Jane A. Edwards (edwards@cogsci.Berkeley.EDU)
Sat, 18 Feb 1995 13:35:38 -0800

I can't tell quite how much detail you're looking for, but am
appending what I know about the Kolhapur, as a starting point with
references from Shastri.
The following is excerpted from the electronic version of my
corpus survey in Edwards/Lampert (eds). (1993).
available via anonymous ftp from the ICAME archive in Bergen at
nora.hd.uib.no and also, I think, via World Wide Web
(http://www.hd.uib.no/).

Best Wishes,
-Jane Edwards
---------------------------
8. The Kolhapur Corpus of Indian English (Shastri, 1985, 1988)
contains 1 million words of written Indian English from the year 1978.
Its texts were selected from the same text categories as the Brown
Corpus and is available from ICAME.

---------------------------
Some information on the Brown corpus:
1. The Brown Corpus (The Standard Corpus of Present-Day Edited
American English) (Francis, 1982; Francis & Kucera, 1979, 1982; Kucera,
1992; Kucera & Francis, 1967) is a corpus of 1 million words of written
American English printed in the year 1961. It was the first corpus to
be put on computer medium and is the most analyzed corpus of English to
date. It consists of 500 written American English texts of 2,000 words
apiece, selected to represent diverse genres of written American
language. There are two main sections: Informative Prose and
Imaginative Prose.
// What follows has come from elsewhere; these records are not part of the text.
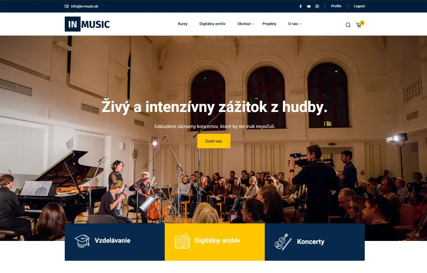Open the Koncerty tile heading

(x=311, y=242)
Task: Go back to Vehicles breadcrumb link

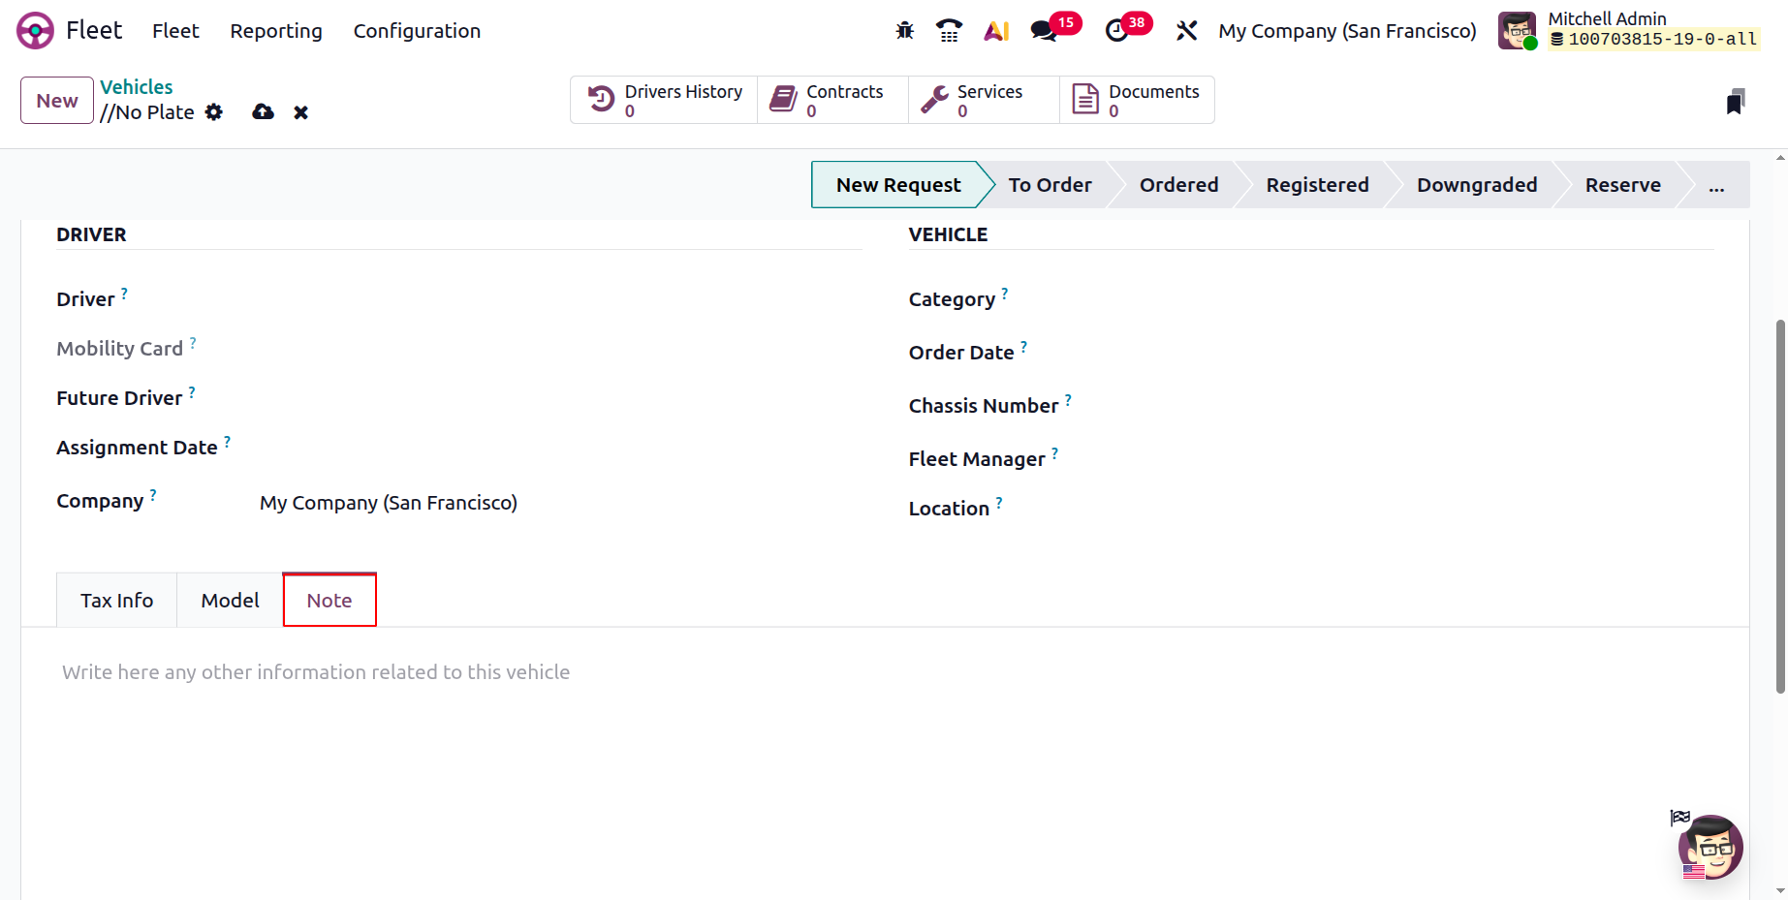Action: (x=137, y=87)
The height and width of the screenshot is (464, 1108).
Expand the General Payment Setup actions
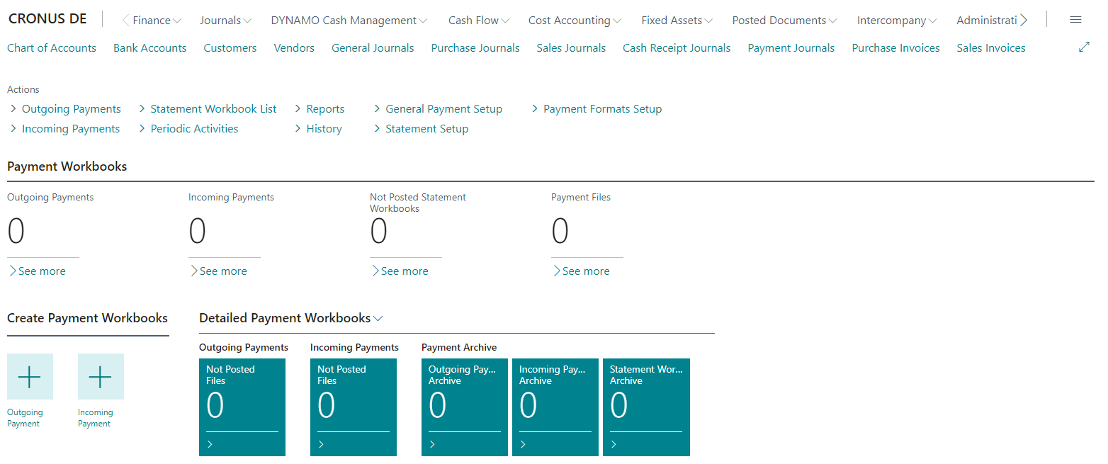[x=438, y=109]
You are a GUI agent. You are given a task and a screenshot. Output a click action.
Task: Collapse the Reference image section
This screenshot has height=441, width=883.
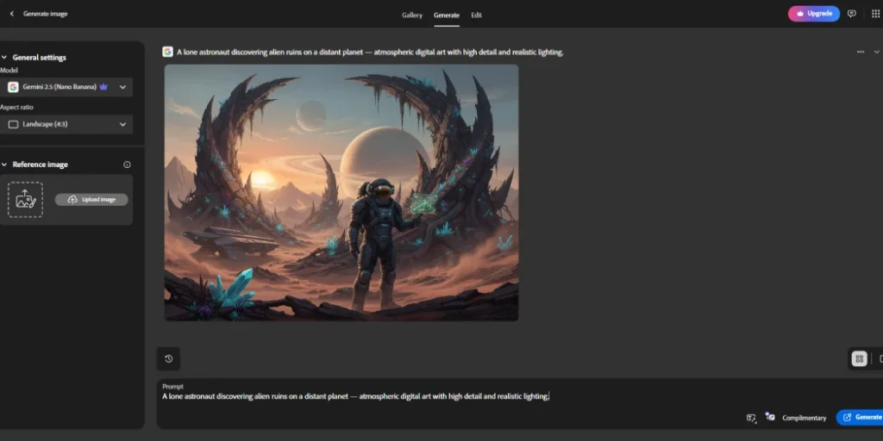click(x=4, y=165)
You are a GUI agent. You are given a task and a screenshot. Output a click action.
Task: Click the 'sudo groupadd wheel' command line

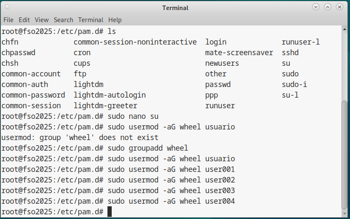coord(148,148)
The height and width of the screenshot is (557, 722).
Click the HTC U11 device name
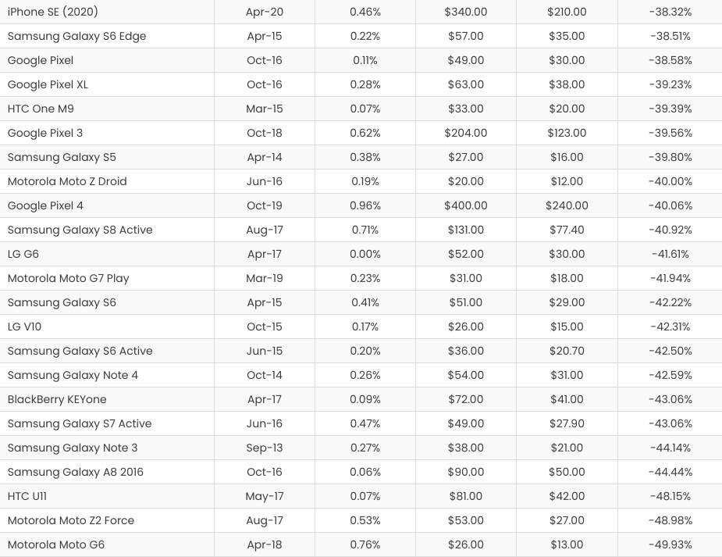[x=27, y=496]
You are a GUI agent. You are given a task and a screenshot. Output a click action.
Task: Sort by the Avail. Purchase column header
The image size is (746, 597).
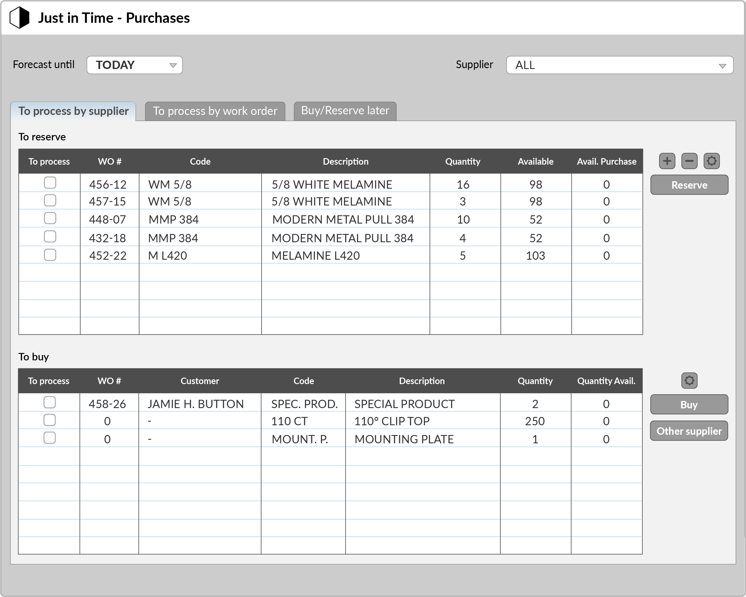point(606,161)
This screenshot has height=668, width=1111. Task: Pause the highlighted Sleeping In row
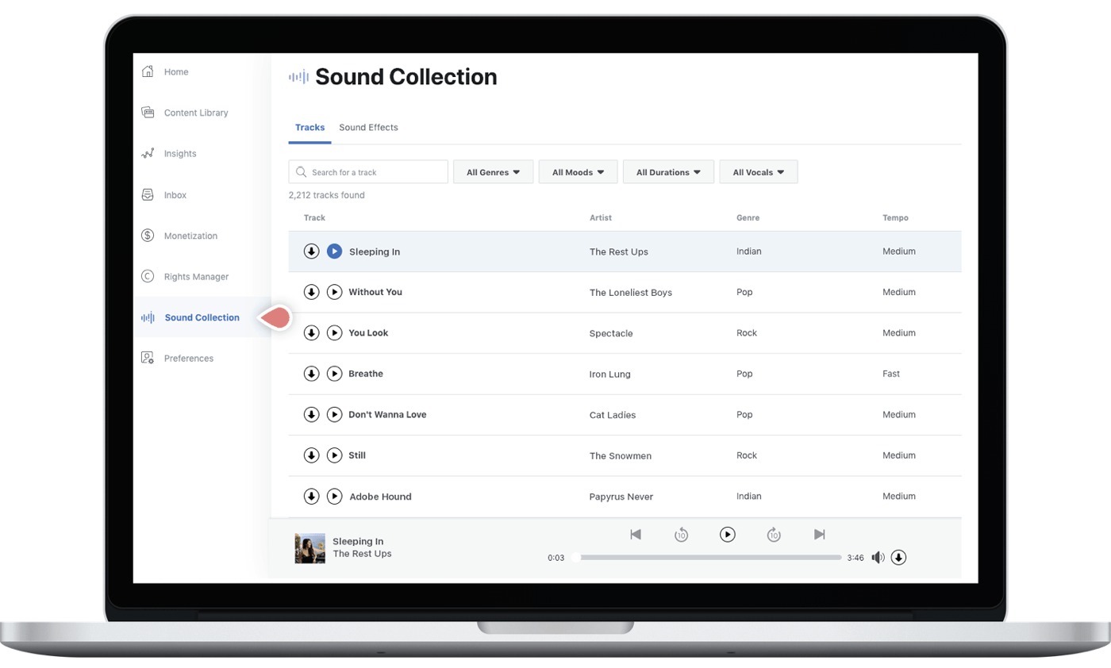point(334,251)
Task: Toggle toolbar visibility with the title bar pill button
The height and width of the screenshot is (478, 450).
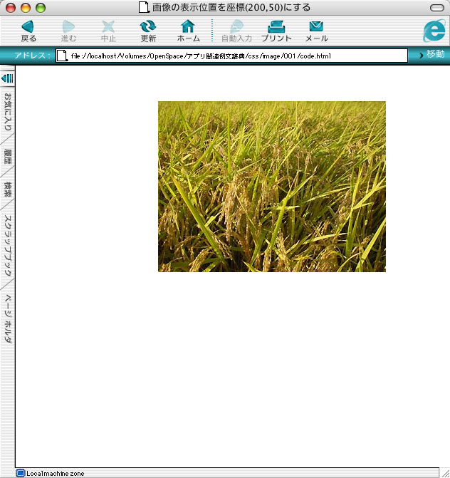Action: click(x=436, y=7)
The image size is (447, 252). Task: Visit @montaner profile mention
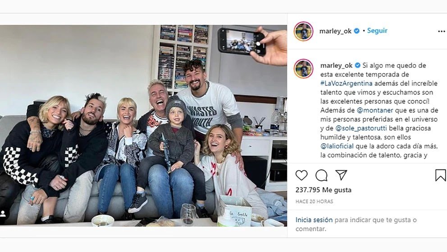coord(375,110)

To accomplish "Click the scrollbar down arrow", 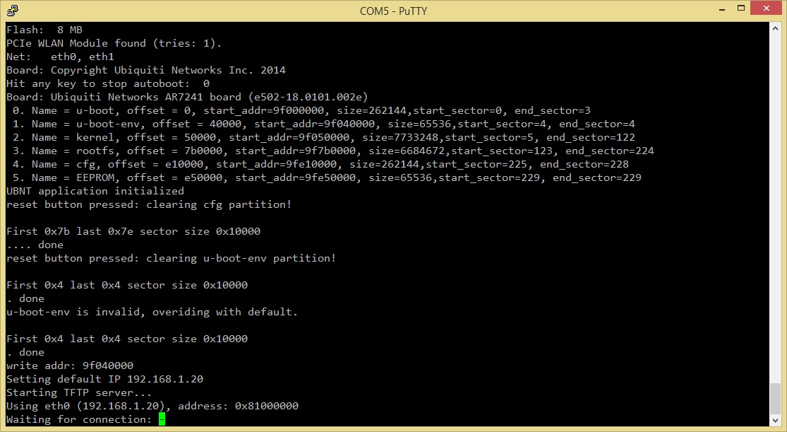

Genres represented include newspaper reportage,
press editorials, memoirs, religion, science fiction, detective
fiction, and romance novels (excluding drama and fiction with more than
50% dialog). This corpus of running text is available for academic
research for the cost of materials from both the Oxford Text Archive
and the ICAME archive and is contained on the ICAME CD-ROM available
through NCCH (see above).
[...]
---------------------------
References for the Kolhapur:

Shastri, S. V. (1985). A computer corpus of present-day Indian English: A
preliminary report. ICAME Journal, 9, 9-10.
Shastri, S. V. (1988). The Kolhapur Corpus of Indian English and work
done on its basis so far. ICAME Journal, 12, 15-26.

---------------------------